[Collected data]
——————————

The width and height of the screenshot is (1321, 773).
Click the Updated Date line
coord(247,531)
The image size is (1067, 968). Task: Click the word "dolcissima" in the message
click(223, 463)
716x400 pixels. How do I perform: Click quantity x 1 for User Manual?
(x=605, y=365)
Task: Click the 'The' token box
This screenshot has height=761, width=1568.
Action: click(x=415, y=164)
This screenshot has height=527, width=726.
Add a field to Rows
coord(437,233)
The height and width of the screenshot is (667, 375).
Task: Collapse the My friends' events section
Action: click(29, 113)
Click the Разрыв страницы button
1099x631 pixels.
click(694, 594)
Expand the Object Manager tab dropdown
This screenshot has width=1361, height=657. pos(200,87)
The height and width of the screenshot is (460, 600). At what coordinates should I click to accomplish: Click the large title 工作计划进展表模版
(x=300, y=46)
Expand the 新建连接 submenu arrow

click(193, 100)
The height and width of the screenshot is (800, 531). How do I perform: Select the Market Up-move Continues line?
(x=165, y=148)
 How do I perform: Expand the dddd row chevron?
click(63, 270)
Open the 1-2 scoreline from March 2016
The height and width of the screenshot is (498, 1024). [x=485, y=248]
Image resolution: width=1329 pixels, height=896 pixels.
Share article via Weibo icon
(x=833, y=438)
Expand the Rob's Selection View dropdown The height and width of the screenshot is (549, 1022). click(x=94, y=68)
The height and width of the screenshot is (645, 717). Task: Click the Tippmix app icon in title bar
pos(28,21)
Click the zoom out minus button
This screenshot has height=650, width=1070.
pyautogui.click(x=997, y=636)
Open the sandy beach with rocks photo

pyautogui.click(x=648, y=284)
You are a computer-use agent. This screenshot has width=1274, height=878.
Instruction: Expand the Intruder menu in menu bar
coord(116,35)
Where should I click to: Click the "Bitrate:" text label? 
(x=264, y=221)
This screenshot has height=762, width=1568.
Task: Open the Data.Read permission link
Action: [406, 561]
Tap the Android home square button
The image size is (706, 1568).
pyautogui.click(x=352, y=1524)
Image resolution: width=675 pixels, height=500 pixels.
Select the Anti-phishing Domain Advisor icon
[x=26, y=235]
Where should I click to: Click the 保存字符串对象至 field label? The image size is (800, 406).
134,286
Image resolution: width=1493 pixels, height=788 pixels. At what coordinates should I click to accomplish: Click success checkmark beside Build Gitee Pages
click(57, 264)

——————————

Word for word, copy out the entries.

The width and height of the screenshot is (1321, 773).
Click the Updated Date line
coord(247,531)
The image size is (1067, 968). Task: Click the word "dolcissima" in the message
click(223, 463)
716x400 pixels. How do I perform: Click quantity x 1 for User Manual?
(x=605, y=365)
Task: Click the 'The' token box
This screenshot has height=761, width=1568.
Action: click(x=415, y=164)
This screenshot has height=527, width=726.
Add a field to Rows
coord(437,233)
The height and width of the screenshot is (667, 375).
Task: Collapse the My friends' events section
Action: click(29, 113)
Click the Разрыв страницы button
1099x631 pixels.
click(694, 594)
Expand the Object Manager tab dropdown
This screenshot has width=1361, height=657. pos(200,87)
The height and width of the screenshot is (460, 600). At what coordinates should I click to accomplish: Click the large title 工作计划进展表模版
(x=300, y=46)
Expand the 新建连接 submenu arrow

click(193, 100)
The height and width of the screenshot is (800, 531). How do I perform: Select the Market Up-move Continues line?
(x=165, y=148)
 How do I perform: Expand the dddd row chevron?
click(63, 270)
Open the 1-2 scoreline from March 2016
The height and width of the screenshot is (498, 1024). [x=485, y=248]
Image resolution: width=1329 pixels, height=896 pixels.
Share article via Weibo icon
(x=833, y=438)
Expand the Rob's Selection View dropdown The height and width of the screenshot is (549, 1022). click(x=94, y=68)
The height and width of the screenshot is (645, 717). Task: Click the Tippmix app icon in title bar
pos(28,21)
Click the zoom out minus button
This screenshot has height=650, width=1070.
pyautogui.click(x=997, y=636)
Open the sandy beach with rocks photo

pyautogui.click(x=648, y=284)
You are a computer-use agent. This screenshot has width=1274, height=878.
Instruction: Expand the Intruder menu in menu bar
coord(116,35)
Where should I click to: Click the "Bitrate:" text label? 
(x=264, y=221)
This screenshot has height=762, width=1568.
Task: Open the Data.Read permission link
Action: [406, 561]
Tap the Android home square button
The image size is (706, 1568).
pyautogui.click(x=352, y=1524)
Image resolution: width=675 pixels, height=500 pixels.
Select the Anti-phishing Domain Advisor icon
[x=26, y=235]
Where should I click to: Click the 保存字符串对象至 field label? The image size is (800, 406).
134,286
Image resolution: width=1493 pixels, height=788 pixels. At what coordinates should I click to accomplish: Click success checkmark beside Build Gitee Pages
click(57, 264)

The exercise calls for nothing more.